One note about safety: In my reading and researching, I have been advised numerous times not to buy a used car seat that is more than 5 years old (some say 3 years old), because the materials can deteriorate, and because safety improvements are made continuously. I have also read advice against buying a car seat in a consignment shop, because you can not be assured that the seat was never in an accident. A car seat that has been in a car accident should be replaced right away, and there is not always visible evidence of the accident. So, I had decided that a car seat would be one of the few things that I would choose to buy new.
Then, the day after I chose the brand and model, a friend told me that she would be happy to give me her son’s car seat, which happened to be a fancier version of the same brand and model that I had chosen. My friend’s son just turned one year old, so I know that it’s still within the 3-5 year safety range. And because it’s a friend whom I trust implicitly, I know that the car seat has never been in a car accident.

So far, here is the baby booty that we have received:

  • Bassinet and crib
  • Maclaren buggy
  • Car seat, extra base, and stroller frame
  • Motorized infant swing
  • Infant tub
  • Bottle drying rack
  • An overhead thing that you put on the floor that the baby can lay under and play with the things that dangle from it.
  • Countless books on pregnancy and infant care
  • Maternity clothes

No Buy, No Cry,
~ Jennifer


4 Responses to “Why I Love Hand-Me-Downs”

  1. Courtenay Says:

    In my years as a social worker, I also learned the value of gently-used items, and the proof that “one person’s trash is another person’s treasure.”

    So I totally support your initiative to reuse, not only for its benefit to the environment, but for the gift it gives to the giver (who surely feels relief in not throwing something out!!!).

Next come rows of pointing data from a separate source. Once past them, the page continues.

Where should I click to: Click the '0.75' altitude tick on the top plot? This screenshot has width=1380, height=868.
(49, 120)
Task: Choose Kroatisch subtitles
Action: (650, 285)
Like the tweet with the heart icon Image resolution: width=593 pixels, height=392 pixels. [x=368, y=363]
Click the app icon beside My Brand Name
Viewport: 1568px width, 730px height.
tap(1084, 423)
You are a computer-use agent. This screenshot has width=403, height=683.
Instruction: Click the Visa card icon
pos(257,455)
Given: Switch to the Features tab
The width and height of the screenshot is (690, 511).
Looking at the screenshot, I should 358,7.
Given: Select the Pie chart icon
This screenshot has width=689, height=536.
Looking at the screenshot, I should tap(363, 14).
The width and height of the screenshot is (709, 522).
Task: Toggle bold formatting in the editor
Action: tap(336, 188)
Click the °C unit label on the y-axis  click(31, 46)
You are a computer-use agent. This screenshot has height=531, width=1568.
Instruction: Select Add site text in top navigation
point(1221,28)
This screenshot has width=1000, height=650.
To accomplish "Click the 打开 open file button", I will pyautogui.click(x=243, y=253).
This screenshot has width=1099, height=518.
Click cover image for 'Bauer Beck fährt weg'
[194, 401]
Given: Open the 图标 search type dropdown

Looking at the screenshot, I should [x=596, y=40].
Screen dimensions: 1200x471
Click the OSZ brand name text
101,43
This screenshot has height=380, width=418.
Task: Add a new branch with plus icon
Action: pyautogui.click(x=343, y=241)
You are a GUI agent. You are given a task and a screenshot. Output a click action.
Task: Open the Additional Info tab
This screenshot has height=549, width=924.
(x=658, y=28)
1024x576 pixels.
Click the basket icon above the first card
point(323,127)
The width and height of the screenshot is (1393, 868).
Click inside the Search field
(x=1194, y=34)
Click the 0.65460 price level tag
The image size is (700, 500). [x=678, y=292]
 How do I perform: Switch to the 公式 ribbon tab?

    Ultimately, you will receive the greatest gift just by being open to the possibilities. I believe you will continue to be surprised by the wealth this state of mind brings, whether in the form of a great car seat (yes, I’ve heard the same warnings as you, but this one sounds like a total find!) or the positive energy that comes from the love that touched the items in the past (as in Jacob’s bassinet).

    The good keeps going ’round and ’round!

  2. eileen Says:

    I am a big fan of creating a “second life” to many of the gently worn items that are grown out of so quickly during pregnancy and during the baby’s first few months! I only recently have completed understood the old ad campaign “if they could just stay little ’till their Carters wear out”… Jen, please add Bouncy Seat and gender neutral baby clothes to you list of booty.

  3. Diane Says:

    Amen! We found that (even with twins) there is so very little “equipment” you really need. Good luck with your pursuit of simplicity. I’ll enjoy staying posted on your blog!

  4. Elizabeth Says:

    Baby items are almost always “gently used” because they grow out of things SO fast! Everything we used with the girls was used with the exception of items we got at our baby showers. I bought a lot of things on ebay and craigslist, and received some items from friends. The first time I met my neighbor, shortly after moving in, she brought over two baby swings, a bouncy seat, bassinet, and exersaucer! You know how much money all that would have cost new??? I’ve tried to keep the good karma going and “paying it forward” with the free items I’ve received that saved me tons of money.